**Activity**:
Please quote the material exactly, every line of it.

**Available records**:

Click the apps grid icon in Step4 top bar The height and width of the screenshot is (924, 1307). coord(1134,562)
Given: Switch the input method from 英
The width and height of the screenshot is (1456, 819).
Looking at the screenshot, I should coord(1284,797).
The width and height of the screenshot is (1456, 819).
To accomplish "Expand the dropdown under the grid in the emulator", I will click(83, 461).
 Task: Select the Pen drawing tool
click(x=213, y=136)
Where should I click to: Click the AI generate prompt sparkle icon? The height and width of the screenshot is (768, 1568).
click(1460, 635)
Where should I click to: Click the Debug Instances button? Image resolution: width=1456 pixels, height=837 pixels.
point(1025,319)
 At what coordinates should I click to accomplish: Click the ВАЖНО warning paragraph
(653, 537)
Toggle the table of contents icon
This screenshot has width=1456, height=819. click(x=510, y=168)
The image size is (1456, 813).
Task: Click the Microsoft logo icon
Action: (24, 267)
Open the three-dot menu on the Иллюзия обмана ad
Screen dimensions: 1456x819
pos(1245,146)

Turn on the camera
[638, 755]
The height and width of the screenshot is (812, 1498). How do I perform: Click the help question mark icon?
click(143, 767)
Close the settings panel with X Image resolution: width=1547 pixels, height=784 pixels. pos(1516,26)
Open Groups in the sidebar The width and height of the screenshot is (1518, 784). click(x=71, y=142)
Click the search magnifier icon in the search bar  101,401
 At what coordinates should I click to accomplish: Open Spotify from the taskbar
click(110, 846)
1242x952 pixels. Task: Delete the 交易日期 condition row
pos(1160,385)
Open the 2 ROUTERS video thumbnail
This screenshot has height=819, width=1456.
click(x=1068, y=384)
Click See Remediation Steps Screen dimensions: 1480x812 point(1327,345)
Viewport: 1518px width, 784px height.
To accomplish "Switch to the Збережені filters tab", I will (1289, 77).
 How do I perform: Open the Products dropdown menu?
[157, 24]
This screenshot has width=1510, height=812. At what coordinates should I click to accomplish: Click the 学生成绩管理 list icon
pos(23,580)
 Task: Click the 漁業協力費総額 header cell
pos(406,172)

**Your solution**:
Click the apps grid icon in Step4 top bar The height and width of the screenshot is (924, 1307). coord(1134,562)
Given: Switch the input method from 英
The width and height of the screenshot is (1456, 819).
Looking at the screenshot, I should coord(1284,797).
The width and height of the screenshot is (1456, 819).
To accomplish "Expand the dropdown under the grid in the emulator", I will click(83, 461).
 Task: Select the Pen drawing tool
click(x=213, y=136)
Where should I click to: Click the AI generate prompt sparkle icon? The height and width of the screenshot is (768, 1568).
click(1460, 635)
Where should I click to: Click the Debug Instances button? Image resolution: width=1456 pixels, height=837 pixels.
point(1025,319)
 At what coordinates should I click to accomplish: Click the ВАЖНО warning paragraph
(653, 537)
Toggle the table of contents icon
This screenshot has width=1456, height=819. click(x=510, y=168)
The image size is (1456, 813).
Task: Click the Microsoft logo icon
Action: (24, 267)
Open the three-dot menu on the Иллюзия обмана ad
Screen dimensions: 1456x819
pos(1245,146)

Turn on the camera
[638, 755]
The height and width of the screenshot is (812, 1498). How do I perform: Click the help question mark icon?
click(143, 767)
Close the settings panel with X Image resolution: width=1547 pixels, height=784 pixels. pos(1516,26)
Open Groups in the sidebar The width and height of the screenshot is (1518, 784). click(x=71, y=142)
Click the search magnifier icon in the search bar  101,401
 At what coordinates should I click to accomplish: Open Spotify from the taskbar
click(110, 846)
1242x952 pixels. Task: Delete the 交易日期 condition row
pos(1160,385)
Open the 2 ROUTERS video thumbnail
This screenshot has height=819, width=1456.
click(x=1068, y=384)
Click See Remediation Steps Screen dimensions: 1480x812 point(1327,345)
Viewport: 1518px width, 784px height.
To accomplish "Switch to the Збережені filters tab", I will (1289, 77).
 How do I perform: Open the Products dropdown menu?
[157, 24]
This screenshot has width=1510, height=812. At what coordinates should I click to accomplish: Click the 学生成绩管理 list icon
pos(23,580)
 Task: Click the 漁業協力費総額 header cell
pos(406,172)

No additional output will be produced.